📑 目次
🎭 伝承と事実が混ざる功績リスト
実は、先ほど挙げたグレゴリウスの功績リストは。
音楽関係以外にも、「伝承や後世の付加を含むもの」と、
グレゴリウス自身が実際に関わったと「確認できるもの」が混ざっています。
現代の歴史学的な視点で、
「グレゴリウスが関わっていない可能性が高い」ものを整理するとこうなります↓
〈関わっていない可能性が高い・後世の付加が濃厚なもの〉
- 13番 グレゴリオ聖歌の整備と体系化
→ 後世の伝承の可能性が高い。 - 14番 典礼・聖務日課の統一
→ 彼の意志は反映されているかもしれないが、後世の編集が大きい。 - 37番 音楽文化への貢献(グレゴリオ旋法)

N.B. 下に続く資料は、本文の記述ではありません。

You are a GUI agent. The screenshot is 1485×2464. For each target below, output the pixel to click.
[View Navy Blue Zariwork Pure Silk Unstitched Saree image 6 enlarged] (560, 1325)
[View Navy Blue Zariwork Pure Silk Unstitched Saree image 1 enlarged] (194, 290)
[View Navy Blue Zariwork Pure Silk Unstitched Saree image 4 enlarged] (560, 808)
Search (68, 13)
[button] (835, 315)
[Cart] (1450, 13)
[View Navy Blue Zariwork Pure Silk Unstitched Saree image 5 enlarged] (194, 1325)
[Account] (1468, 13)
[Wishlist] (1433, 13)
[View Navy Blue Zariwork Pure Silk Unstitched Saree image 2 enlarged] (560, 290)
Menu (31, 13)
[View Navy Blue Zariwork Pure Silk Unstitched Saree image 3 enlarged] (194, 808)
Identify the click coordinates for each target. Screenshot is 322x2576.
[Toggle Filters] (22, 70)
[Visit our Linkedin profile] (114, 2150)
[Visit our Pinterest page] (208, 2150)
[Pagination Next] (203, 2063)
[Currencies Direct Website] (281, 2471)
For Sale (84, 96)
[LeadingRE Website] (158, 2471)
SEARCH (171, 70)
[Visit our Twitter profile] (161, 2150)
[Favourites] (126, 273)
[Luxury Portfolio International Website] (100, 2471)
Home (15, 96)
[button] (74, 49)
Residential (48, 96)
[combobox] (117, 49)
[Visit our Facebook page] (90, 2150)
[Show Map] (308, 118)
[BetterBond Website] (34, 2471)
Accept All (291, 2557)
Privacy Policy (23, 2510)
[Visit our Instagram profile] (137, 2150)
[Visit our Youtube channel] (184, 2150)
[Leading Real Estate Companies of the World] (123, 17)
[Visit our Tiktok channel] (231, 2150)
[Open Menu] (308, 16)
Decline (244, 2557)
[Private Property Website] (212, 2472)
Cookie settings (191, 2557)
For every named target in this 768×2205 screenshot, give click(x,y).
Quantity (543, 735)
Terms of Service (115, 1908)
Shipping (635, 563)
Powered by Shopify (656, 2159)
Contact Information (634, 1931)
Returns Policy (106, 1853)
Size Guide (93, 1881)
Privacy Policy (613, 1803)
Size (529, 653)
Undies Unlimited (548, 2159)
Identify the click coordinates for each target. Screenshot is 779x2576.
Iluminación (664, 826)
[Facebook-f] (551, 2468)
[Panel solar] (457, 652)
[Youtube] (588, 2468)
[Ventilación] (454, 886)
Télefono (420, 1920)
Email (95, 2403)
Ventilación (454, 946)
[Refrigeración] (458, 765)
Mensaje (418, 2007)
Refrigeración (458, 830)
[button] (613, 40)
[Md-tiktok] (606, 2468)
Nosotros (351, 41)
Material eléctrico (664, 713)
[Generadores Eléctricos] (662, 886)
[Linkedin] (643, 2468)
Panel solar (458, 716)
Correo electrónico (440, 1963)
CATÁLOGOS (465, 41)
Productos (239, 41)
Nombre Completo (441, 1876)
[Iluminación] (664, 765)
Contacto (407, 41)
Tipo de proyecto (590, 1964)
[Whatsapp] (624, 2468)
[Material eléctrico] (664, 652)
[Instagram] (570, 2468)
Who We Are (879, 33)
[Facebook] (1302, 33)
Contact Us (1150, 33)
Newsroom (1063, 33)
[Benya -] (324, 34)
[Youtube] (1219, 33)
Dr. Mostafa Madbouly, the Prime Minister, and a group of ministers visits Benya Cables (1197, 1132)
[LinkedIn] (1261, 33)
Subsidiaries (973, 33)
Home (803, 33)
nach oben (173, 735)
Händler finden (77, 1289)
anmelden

→ 後世の付加が強い。 - 55番 教皇自らが孤児・病人に施しを続けた伝説
→ 彼が福祉に熱心だったこと自体は確か - 51番 「教皇は1人国家である」という概念の先駆け
→ グレゴリウスの行動が流れの先駆けにはなったが、この概念を明確に打ち立てたわけではない。
と。
結構あるんですよね。
これ以外にも、後世の付加や美化の可能性が高いものとか。
微妙なラインのものはちょこちょこあるようです。
💡 なぜそんなことになったのか?
では何故、そんな事になっているのか?ですよ。
答えは簡単。
〝グレゴリウスが凄すぎたから〟
これに尽きます。
彼の生き様は、後の人々の想像を超えるほど強烈な光を放ちました。
その光はグレゴリウスの死後も、様々な人に影響を及ぼしたんです。
🌿 グレゴリウスの慎ましさ
例えばグレゴリウスの功績とされている
「典礼・聖務日課の統一」ですが。
グレゴリウスは華美な装飾や贅沢を好まなかったことで知られています。
彼はそもそも修道士としての生活に深く根ざしていて、
教皇になってからも「慎ましい生活」を理想としていました。
教皇宮殿であっても、できるだけ簡素な生活を送り、贅沢を避けました。
食事も質素で、修道士時代と同じような粗食を心がけたといわれています。
彼はこんな言葉を残しています:
「教会は黄金で輝くべきではない。信仰と善行で輝くべきだ。」
🔎 「グレゴリウスなら…」が生んだ功績
しかし当時の典礼(ミサや洗礼、お葬式とか)は、
金銀宝石で飾られた祭具や聖堂、豪華な衣装、
長大な儀礼のプロセスなどが特徴でした。
聖歌や朗読は、
場面によっては豪華な装飾衣装をまとった聖職者の長い行列、
大量の香の煙、楽器の伴奏などで盛大に行われることもありました。
この「香り・光・音・動き」の演出が信仰心を高める効果はあった一方で、
あまりに形式的・派手になりすぎて批判も生まれていたのです。
なので後世の人が、
- 「グレゴリウスならもっと質素にしたのではないか?」
- 「グレゴリウスなら本質である祈りを大切にしたのではないか?」
- 「グレゴリウスならもっと…」
- 「グレゴリウスなら…」
と。
そうやって整理していったものに、グレゴリウスの名前がついたり。
中には物事をスムーズに動かす為にグレゴリウスの名前を使ったり。
そうやって典礼・聖務日課の統一はグレゴリウスの功績となったのでしょう。
音楽についても、同じ事が起こったと考えられます。